Trawl guides
04 · Webhooks

Push delivery, done properly.

Polling works, but at volume you want results pushed to you. This chapter covers the whole webhook surface: endpoints, the signed delivery, an exact verification recipe, testing, secret rotation, and the delivery log.

You'll need a workspace with the trawl service enabled and an API key with the trawl.webhook.read and trawl.webhook.manage actions — 01 · Foundations covers both. If you haven't run a job yet, do 02 · Your first extraction first.


1

The delivery model

Webhooks are a workspace-level resource. You create an endpoint once, then reference it from any number of jobs via webhook_id.

  • Two events, no subscription matrix. A webhook receives job.succeeded and job.failed — nothing else. It fires for exactly the jobs that reference it via webhook_id; the event name tells you which way the job ended. A job that times out and is reaped server-side fires job.failed. A cancellation fires nothing.
  • The webhook is a notification, not the record. The extracted data also lives on the job row (result), readable any time with GET /v1/workspaces/:workspace_id/jobs/:id. A missed delivery is never lost data — you can always reconcile by polling.
  • Every delivery is HMAC-signed with a per-webhook secret, in the same t=…,v1=… format as other ProductCraft products' webhooks. Section 5 has the exact recipe.

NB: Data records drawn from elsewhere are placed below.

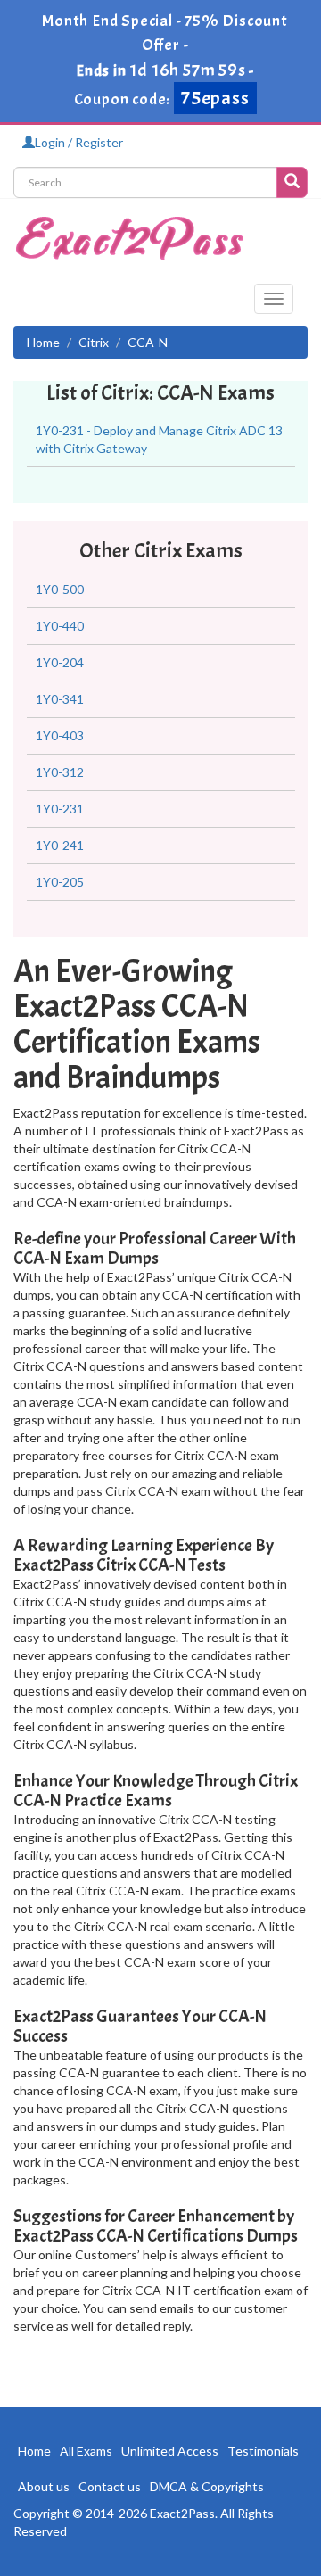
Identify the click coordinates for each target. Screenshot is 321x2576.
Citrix (93, 342)
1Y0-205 (60, 881)
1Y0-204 (60, 662)
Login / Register (79, 142)
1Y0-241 (60, 845)
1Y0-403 (60, 735)
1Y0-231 (60, 808)
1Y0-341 (60, 698)
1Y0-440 (60, 625)
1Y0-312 (60, 772)
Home (43, 342)
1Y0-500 (60, 589)
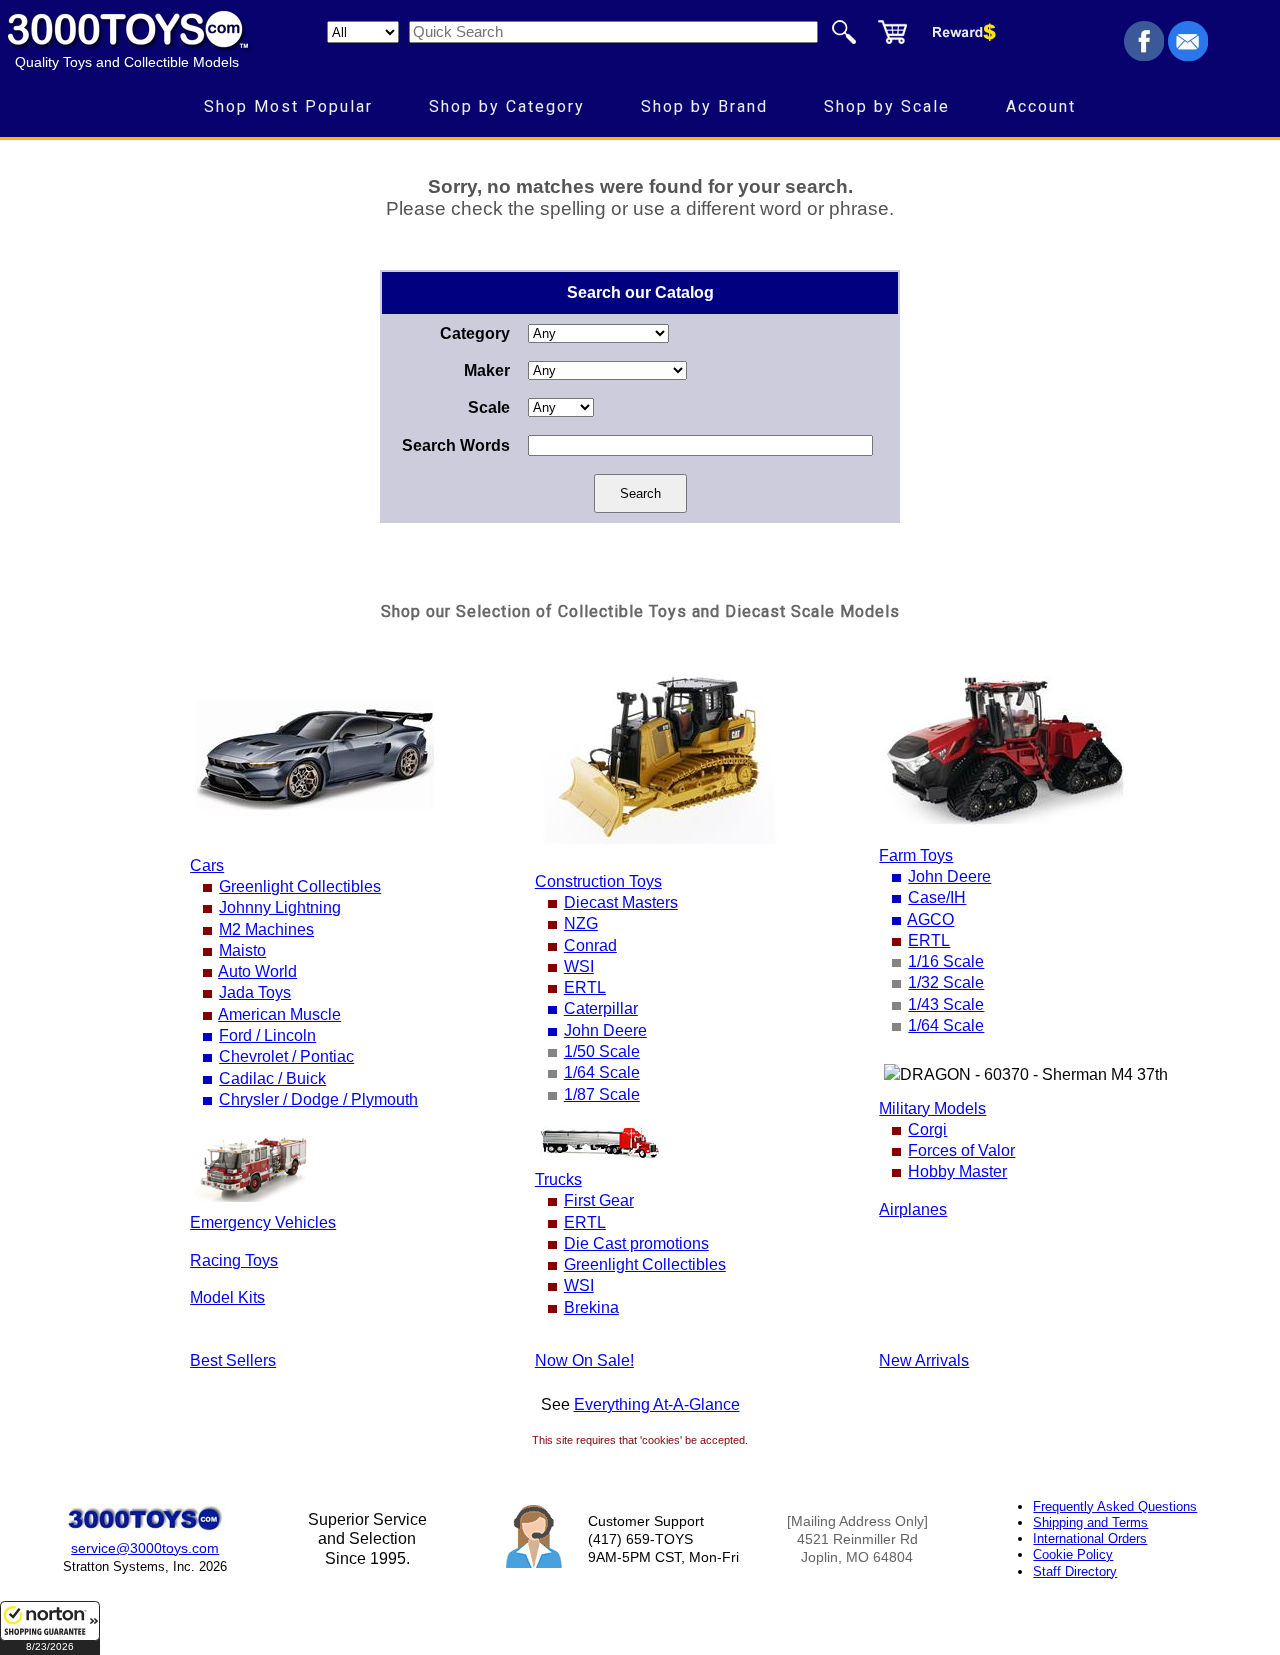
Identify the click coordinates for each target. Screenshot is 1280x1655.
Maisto (242, 950)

There's no Trawl SDK yet — the HTTP API is the integration surface today, and generated SDKs will follow the pattern of the other products later. Everything below is curl and plain fetch.


2

Create an endpoint

One POST registers a URL and mints a signing secret. Requires the trawl.webhook.manage action.

POST /v1/workspaces/:workspace_id/webhooks
curl https://api.trawl.productcraft.co/v1/workspaces/<workspace_id>/webhooks \
  -H 'authorization: Bearer pcft_live_...' \
  -H 'content-type: application/json' \
  -H 'idempotency-key: trawl-hook-prod-2026-07-10' \
  -d '{
    "url": "https://hooks.acme.com/webhooks/trawl"
  }'

Response — 201

{
  "id": "9c1e5b7d-2f4a-4c8e-b3d6-...",
  "workspace_id": "<workspace_id>",
  "url": "https://hooks.acme.com/webhooks/trawl",
  "active": true,
  "failure_count": 0,
  "last_status_code": null,
  "last_attempt_at": null,
  "auto_disabled_at": null,
  "first_failure_at": null,
  "created_at": "2026-07-10T09:00:00.000Z",
  "signing_secret": "f3a91c…64 lowercase hex characters…b04e"
}
  • url (required) — up to 2,048 characters. Register an https:// URL on a publicly resolvable host. Validation will accept http://, but delivery enforces HTTPS and rejects private, loopback, link-local, and cloud-metadata targets — an http:// or internal URL saves fine and then every delivery to it fails.
  • active (optional, default true) — an inactive webhook receives nothing.
  • signing_secret — 64 lowercase hex characters (256 bits, generated server-side), returned in plaintext exactly once: here and on a secret rotation. It's stored encrypted and never shown again — reads expose "secret_set": true instead. Put it straight into your secret store.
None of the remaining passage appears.